Sunday, January 31, 2021

Kremlin has Promoted and Relies On ‘Russian Groupthink,’ Sharafutdinova Says

Paul Goble

            Staunton, January 29 – Since the protest wave of 2011-2012, the Kremlin has promoted both traditional values and “emotion-driven collective identity” in order to mobilize the population behind it because when news events are “framed with reference to national identity, people tend to form judgments on the basis of perceived threats, Gulnaz Sharafutdinova says.

            The widely published Tatar scholar who now teaches at King’s College, London, says that as long as issues are presented in that way, people are inclined to “defend and even glorify in-group members and leaders” and dismiss out of hand any reports that challenge that narrative (ridl.io/ru/gruppovoe-myshlenie-po-russki/).

            In a new book, The Red Mirror: Putin’s Leadership and Russia’s Insecure Identity (Oxford, 2020), Sharafutdinova argues that over the last decade, the Kremlin has successfully articulated “a shared collective perspective and thus built social consensus by tapping into powerful group emotions of shame and humiliation” to form a common “groupthink.”

            Those feelings arose in the 1990s following the collapse of the USSR; and the Putin regime has completed its narrative by promoting the idea that World War II showed that Russians can rise to and overcome any challenge, including “’the chosen trauma’” of the first post-Soviet decade.

            This campaign, the London-based Tatar scholar says, has allowed for the reinvention of group ties and the reassertion of group purpose and has “overturned humiliation” and allowed for the rise of a new “pride and patriotism” which holds that Putin is “’a group savoir.’” Rejecting this comfortable position is not something most Russians yet want to do.

            What the Kremlin has done in the last decade is “not a new strategy,” Sharafutdinova continues. “Soviet collective identity had long relied on a sense of Soviet exceptionalism and a carefully cultivated image of the external enemy.” For many Russians, especially of the older generations, this was another reason for the success of Putin’s approach.

            As she points out, “such persistent political leads to the formation of a specific type of ‘groupthink’ that is not rational.” It is not based on facts but rather on the way in which these facts are framed by Kremlin-controlled media.
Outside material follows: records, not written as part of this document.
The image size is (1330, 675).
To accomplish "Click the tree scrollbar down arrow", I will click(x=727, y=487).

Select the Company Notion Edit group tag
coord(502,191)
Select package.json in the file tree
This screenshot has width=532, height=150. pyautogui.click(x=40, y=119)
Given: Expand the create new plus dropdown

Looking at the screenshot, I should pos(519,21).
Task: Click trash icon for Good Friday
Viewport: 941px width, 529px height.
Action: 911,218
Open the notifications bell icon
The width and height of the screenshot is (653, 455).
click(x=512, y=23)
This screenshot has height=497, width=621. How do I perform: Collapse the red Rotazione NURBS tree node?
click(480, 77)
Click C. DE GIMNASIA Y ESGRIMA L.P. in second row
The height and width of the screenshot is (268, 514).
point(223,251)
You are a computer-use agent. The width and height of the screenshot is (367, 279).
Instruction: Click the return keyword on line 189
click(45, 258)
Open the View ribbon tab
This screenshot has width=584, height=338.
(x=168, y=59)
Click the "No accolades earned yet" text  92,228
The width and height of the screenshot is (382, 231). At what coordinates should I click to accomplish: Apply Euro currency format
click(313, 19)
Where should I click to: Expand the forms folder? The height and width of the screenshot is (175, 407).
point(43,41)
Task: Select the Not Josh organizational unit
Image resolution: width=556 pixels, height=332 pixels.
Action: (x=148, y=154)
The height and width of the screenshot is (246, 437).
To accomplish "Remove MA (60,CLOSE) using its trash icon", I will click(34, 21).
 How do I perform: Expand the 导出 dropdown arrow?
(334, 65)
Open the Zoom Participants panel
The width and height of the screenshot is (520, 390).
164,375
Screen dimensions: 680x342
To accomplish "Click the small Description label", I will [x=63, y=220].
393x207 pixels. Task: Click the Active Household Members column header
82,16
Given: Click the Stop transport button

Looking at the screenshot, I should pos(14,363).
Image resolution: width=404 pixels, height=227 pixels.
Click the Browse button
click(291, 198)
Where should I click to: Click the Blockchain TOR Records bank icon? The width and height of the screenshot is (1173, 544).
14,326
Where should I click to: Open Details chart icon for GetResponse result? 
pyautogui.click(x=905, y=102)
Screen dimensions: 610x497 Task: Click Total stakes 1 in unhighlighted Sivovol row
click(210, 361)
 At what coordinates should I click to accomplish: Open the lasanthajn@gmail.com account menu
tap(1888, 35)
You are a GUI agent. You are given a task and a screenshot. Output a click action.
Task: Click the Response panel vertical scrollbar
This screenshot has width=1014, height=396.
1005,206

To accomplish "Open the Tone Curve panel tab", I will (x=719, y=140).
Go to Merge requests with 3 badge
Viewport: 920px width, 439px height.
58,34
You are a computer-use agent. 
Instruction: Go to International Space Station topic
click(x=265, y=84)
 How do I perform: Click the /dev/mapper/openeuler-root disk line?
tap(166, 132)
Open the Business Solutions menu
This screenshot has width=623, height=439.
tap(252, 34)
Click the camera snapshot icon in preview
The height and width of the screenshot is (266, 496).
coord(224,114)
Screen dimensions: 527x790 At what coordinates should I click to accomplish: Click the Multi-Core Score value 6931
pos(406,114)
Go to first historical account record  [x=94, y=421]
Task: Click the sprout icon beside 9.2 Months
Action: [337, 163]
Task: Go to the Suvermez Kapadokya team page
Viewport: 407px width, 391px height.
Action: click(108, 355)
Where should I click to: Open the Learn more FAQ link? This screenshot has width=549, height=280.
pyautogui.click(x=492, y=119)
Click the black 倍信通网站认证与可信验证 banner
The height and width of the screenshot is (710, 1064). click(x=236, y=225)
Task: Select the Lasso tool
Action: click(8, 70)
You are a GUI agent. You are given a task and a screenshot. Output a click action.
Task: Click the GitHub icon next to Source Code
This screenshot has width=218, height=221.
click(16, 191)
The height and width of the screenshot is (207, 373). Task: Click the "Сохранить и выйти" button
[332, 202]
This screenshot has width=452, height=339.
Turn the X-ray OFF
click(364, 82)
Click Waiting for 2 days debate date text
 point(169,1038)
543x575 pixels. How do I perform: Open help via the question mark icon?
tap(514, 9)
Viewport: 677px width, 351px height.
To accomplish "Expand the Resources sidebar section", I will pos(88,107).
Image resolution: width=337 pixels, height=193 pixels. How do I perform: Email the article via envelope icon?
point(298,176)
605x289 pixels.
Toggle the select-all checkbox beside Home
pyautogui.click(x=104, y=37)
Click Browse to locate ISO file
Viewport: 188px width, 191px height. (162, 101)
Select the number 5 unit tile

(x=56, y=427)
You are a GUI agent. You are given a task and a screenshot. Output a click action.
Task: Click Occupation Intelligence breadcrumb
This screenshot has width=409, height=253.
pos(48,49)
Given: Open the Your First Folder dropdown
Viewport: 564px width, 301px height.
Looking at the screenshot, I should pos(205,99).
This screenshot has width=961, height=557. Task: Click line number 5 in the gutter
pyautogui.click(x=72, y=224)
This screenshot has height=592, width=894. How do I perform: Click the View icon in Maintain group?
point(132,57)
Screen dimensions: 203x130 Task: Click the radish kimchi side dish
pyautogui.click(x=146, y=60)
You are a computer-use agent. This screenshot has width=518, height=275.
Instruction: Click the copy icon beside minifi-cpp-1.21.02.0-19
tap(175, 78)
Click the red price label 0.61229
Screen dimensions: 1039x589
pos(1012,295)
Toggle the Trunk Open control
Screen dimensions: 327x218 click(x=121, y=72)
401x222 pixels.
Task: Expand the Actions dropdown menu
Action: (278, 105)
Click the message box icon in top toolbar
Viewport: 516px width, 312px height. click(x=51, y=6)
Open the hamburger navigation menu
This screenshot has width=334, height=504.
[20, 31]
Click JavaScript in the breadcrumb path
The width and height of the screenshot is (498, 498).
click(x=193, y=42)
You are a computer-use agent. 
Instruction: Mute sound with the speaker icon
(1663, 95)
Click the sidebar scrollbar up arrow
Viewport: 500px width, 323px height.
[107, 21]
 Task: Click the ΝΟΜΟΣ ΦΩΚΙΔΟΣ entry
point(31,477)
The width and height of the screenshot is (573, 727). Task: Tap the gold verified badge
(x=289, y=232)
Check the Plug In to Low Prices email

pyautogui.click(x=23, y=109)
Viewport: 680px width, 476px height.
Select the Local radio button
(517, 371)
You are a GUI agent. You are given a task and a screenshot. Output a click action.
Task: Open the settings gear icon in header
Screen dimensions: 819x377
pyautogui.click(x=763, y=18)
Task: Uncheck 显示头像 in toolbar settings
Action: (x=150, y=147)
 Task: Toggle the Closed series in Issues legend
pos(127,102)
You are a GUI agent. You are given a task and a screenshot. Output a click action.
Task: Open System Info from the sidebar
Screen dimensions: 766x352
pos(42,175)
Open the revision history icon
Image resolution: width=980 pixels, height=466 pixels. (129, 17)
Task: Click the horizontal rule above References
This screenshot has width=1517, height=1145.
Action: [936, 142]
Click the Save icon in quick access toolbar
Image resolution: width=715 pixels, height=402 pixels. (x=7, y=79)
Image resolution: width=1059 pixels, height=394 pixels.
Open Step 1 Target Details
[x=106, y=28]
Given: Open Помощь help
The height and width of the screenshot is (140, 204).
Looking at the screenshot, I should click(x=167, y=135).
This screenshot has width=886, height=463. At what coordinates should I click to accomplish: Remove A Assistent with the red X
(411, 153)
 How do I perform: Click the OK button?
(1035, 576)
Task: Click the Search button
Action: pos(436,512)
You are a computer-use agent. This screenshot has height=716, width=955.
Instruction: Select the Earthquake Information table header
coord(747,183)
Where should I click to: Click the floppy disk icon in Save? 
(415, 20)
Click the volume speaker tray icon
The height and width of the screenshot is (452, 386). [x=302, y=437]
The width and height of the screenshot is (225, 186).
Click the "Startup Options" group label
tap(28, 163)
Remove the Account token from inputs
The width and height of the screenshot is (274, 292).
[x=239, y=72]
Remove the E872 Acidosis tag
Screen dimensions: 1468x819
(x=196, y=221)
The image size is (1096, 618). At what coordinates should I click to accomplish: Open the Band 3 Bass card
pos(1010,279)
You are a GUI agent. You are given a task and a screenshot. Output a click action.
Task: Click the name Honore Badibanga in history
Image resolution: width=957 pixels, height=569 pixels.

As a result, as long as the frame remains, the facts that Russians accept or pay attention to can be controlled as well.

            As powerful as this approach is, it is not now “universally accepted and supported” in Russia. (And it is not absent from other political systems as well, the scholar says.) “A major fault line is along generations and both their own memories – many are too young to remember the 1990s let alone the Soviet period – and new media which the state doesn’t control.

            As a result, the Kremlin’s success in promoting groupthink, she suggests, is declining; but it is still sufficiently strong to ensure that most Russians respond to queries the way the powers that be would like them to rather than on the basis of an open and honest consideration of the facts.